Ирокезы усердно гребли, пока не уплыли от Св. Марии по крайней мере на десять миль. Затем они причалили в небольшом заливе и вышли из лодки, вытащив за собою пленников. Лодку понесли на плечах восемь человек и, пройдя с нею некоторое разстояние, спрятали ее в лесу, между двух свалившихся деревьев, положив на нее ветвей, чтобы скрыть ее из виду. Потом, после короткого совещания, они пошли далее по лесу, гуськом, поместив трех пленных в середину. Всего было пятнадцать воинов, - восемь впереди и семь сзади, вооруженных мушкетами и быстроногих, как лани; поэтому о бегстве нечего было думать. Оставалось одно - итти вперед и с терпением ждать своей участи.

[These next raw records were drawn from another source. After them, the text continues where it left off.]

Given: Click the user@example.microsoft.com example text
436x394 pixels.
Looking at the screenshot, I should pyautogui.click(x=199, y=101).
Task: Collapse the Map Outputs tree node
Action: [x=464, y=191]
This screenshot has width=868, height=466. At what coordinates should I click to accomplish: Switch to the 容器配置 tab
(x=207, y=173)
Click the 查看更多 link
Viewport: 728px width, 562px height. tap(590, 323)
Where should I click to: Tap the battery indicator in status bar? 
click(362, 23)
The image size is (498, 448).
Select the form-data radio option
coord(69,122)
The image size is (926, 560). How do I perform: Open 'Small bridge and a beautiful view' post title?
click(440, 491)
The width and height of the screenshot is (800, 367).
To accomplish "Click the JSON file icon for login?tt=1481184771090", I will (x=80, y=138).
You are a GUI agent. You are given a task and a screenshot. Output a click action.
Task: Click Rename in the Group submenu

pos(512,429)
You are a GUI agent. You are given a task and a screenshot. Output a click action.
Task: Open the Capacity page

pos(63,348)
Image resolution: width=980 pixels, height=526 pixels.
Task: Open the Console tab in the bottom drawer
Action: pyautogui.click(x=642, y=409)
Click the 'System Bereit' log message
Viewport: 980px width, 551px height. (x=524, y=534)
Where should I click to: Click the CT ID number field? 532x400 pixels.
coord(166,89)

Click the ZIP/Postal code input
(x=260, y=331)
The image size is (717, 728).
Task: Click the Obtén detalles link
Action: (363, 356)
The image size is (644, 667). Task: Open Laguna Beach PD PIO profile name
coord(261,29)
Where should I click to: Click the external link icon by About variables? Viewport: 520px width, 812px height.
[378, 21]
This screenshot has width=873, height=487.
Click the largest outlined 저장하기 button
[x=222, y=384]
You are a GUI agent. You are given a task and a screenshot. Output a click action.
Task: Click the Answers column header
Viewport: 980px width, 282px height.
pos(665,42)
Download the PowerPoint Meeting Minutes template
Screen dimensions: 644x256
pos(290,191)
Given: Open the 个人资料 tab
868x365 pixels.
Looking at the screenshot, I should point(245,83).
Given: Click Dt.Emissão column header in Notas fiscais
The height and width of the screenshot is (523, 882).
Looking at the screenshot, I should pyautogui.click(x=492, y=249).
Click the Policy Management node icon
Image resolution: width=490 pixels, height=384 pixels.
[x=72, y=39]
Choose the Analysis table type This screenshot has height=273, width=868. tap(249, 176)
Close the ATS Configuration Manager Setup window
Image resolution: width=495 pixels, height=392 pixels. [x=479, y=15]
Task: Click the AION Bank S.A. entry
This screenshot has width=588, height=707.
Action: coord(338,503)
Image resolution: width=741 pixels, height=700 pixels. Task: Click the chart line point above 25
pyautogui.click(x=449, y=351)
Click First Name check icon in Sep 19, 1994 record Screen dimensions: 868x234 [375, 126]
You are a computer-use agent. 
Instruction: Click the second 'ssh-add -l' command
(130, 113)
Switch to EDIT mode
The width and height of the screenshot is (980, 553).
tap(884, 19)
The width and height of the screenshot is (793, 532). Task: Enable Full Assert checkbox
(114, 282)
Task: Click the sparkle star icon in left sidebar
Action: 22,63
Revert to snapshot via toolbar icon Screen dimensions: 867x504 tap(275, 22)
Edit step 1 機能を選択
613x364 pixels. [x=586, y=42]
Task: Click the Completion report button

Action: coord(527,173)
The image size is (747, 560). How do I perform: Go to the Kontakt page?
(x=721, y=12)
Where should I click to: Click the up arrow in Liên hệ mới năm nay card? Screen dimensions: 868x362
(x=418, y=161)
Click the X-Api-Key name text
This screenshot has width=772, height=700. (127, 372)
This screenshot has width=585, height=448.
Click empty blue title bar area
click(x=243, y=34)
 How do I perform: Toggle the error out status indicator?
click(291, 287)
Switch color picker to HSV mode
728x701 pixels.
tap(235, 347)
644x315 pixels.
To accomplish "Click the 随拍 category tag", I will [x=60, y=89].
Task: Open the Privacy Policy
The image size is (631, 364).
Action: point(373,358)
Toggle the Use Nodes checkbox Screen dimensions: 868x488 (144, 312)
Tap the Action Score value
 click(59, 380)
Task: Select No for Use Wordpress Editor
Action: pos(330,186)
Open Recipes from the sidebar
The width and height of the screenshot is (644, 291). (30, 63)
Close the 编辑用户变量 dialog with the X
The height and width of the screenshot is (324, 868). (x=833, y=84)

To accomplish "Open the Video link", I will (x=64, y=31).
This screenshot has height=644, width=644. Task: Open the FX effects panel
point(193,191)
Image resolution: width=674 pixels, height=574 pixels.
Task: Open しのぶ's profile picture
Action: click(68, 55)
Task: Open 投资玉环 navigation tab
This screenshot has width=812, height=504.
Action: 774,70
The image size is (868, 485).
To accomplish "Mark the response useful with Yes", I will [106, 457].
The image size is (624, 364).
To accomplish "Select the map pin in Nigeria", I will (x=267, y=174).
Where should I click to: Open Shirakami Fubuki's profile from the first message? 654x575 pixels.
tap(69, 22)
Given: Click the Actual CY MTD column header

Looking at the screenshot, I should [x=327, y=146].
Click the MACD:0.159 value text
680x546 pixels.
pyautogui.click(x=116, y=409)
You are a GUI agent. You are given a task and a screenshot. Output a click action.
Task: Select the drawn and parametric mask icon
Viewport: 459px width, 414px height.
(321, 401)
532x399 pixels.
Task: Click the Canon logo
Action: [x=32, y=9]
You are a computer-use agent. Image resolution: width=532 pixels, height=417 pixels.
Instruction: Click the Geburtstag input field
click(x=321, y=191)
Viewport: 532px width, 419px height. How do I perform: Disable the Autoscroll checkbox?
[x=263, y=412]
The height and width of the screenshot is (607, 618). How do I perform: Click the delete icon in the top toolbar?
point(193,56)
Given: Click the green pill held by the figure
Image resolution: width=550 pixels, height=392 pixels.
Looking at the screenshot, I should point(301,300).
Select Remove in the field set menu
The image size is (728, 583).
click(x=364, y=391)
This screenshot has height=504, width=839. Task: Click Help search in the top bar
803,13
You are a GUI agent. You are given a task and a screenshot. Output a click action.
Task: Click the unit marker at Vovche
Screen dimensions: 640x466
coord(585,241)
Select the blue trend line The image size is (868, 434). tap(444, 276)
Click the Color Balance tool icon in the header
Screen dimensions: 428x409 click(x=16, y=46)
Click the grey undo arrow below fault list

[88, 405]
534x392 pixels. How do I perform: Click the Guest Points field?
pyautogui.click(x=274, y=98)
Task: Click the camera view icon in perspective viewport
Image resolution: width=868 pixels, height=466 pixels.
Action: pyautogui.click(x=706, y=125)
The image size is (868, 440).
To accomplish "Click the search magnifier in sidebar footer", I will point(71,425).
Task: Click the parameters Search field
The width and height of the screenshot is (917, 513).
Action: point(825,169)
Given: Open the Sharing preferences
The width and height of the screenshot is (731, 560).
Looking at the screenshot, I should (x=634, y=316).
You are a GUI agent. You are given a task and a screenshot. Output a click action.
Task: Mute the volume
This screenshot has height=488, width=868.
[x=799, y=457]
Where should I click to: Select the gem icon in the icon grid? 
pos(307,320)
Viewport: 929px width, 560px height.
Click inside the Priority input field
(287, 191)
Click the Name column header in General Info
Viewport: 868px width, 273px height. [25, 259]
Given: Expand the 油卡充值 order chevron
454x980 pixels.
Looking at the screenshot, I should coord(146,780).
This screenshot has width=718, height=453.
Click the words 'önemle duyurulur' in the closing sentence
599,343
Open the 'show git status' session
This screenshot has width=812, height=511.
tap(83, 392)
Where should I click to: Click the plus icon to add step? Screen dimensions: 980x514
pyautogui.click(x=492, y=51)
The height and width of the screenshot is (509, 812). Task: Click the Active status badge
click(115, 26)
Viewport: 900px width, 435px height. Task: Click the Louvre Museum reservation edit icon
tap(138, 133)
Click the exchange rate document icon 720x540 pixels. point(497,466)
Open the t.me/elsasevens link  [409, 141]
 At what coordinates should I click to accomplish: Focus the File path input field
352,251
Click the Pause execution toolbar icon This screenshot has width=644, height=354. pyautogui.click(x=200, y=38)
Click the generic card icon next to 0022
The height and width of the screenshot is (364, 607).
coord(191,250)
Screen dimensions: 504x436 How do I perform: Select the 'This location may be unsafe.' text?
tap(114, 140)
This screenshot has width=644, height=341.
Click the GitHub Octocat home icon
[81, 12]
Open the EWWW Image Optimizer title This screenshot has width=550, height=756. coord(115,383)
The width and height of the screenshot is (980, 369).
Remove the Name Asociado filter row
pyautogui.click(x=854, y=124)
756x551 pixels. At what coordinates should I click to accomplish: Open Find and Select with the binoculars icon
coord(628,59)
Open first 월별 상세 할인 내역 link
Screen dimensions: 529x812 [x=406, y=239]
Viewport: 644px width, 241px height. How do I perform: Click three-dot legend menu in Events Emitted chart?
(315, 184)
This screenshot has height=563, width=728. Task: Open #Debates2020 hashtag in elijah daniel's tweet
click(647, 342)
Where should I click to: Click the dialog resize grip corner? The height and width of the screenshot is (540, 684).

Целый день длился их тяжкий путь. Он пролегал между обширных болот, по берегам синих лесных озер, где серый аист тяжело хлопал крыльями, взлетая из тростников при их приближении, или в темпой тени лесов, где царят вечные сумерки и где нет звуков, кроме падения дикого каштана или щелканья белки на десять сажен над головой. Онега обладала чисто индейской выносливостью, но Адель, несмотря на свои прежния странствия, еще задолго до наступления вечера почувствовала боль в ногах и утомление. Поэтому де-Катина испытал облегчение, когда, вдруг, между деревьев замелькали яркие отблески огня, и они пришли в индейский лагерь, где находилась в сборе большая часть отряда, прогнанного из Св. Марии. Здесь было и не мало женщин, пришедших из селений Могавков и Каюгов, чтобы быть ближе к воинам. Кругом были воздвигнуты вигвамы, образуя собою кольцо, и перед каждым горели огни, над которыми висели на трех палках котелки, где варился ужин. В середине горел жаркий костер, состоявший из ветвей, наваленных в виде круга, так что центр этого круга образовывал открытую площадку футов двенадцати в поперечнике. В середине этой площадки находился столб, и к нему было привязано что-то, все вымазанное красным и черным. Де-Катина быстро стал впереди Адели, чтобы не дать ей разглядеть; но было слишком поздно. Она вздрогнула, но не произнесла ни звука.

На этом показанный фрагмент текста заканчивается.